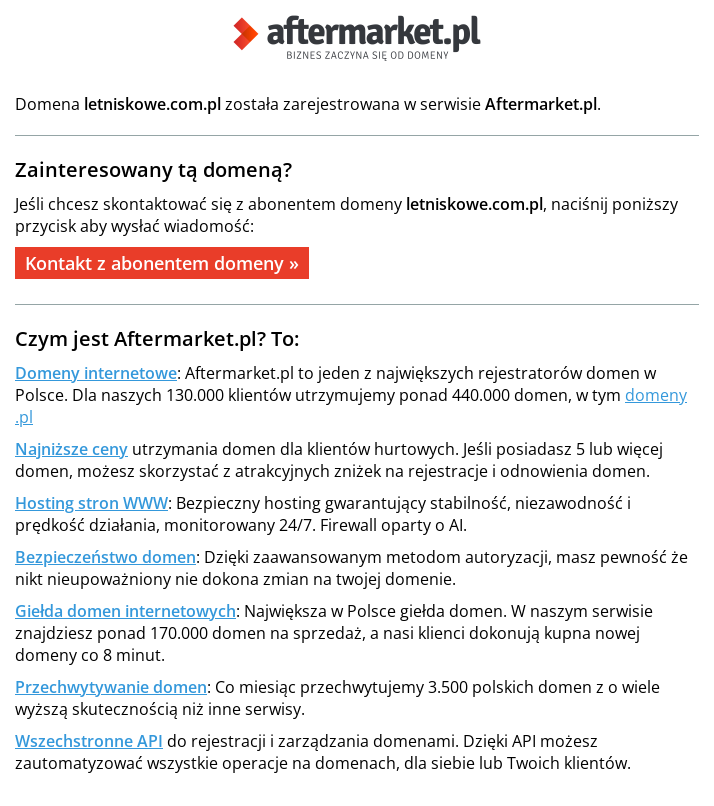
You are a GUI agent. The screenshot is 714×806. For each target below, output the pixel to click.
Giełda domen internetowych (125, 611)
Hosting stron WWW (91, 503)
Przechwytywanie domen (111, 687)
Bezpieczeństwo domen (105, 557)
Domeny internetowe (96, 373)
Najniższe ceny (71, 449)
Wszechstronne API (89, 741)
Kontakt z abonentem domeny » (162, 263)
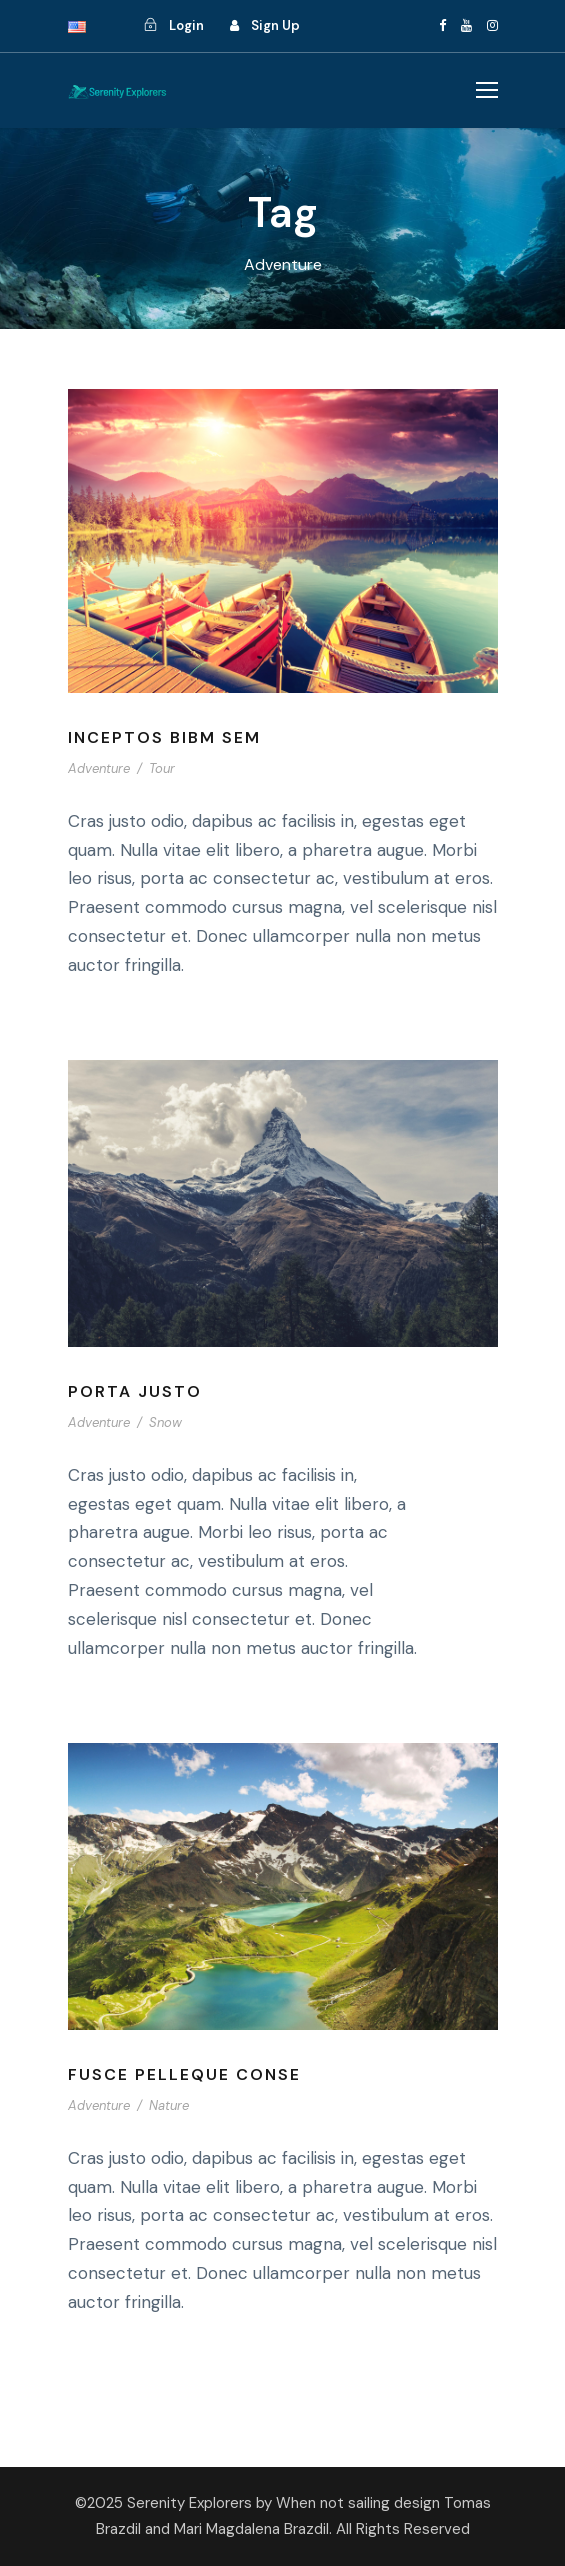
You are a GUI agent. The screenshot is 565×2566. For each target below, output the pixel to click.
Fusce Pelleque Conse (184, 2074)
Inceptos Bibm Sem (164, 737)
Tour (162, 768)
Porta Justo (135, 1391)
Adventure (99, 768)
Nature (169, 2105)
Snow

- **Goal of the exercise**
Update all the records by replacing "GUI agent" with "interface agent", changing nothing else, and omit the pictures from your answer.

- **Reply**
You are a interface agent. The screenshot is 714×806. For each target below, output the pixel to click.
Giełda domen internetowych (125, 611)
Hosting stron WWW (91, 503)
Przechwytywanie domen (111, 687)
Bezpieczeństwo domen (105, 557)
Domeny internetowe (96, 373)
Najniższe ceny (71, 449)
Wszechstronne API (89, 741)
Kontakt z abonentem domeny » (162, 263)
You are a interface agent. The screenshot is 565×2566. For each target below, output the pixel to click.
Fusce Pelleque Conse (184, 2074)
Inceptos Bibm Sem (164, 737)
Tour (162, 768)
Porta Justo (135, 1391)
Adventure (99, 768)
Nature (169, 2105)
Snow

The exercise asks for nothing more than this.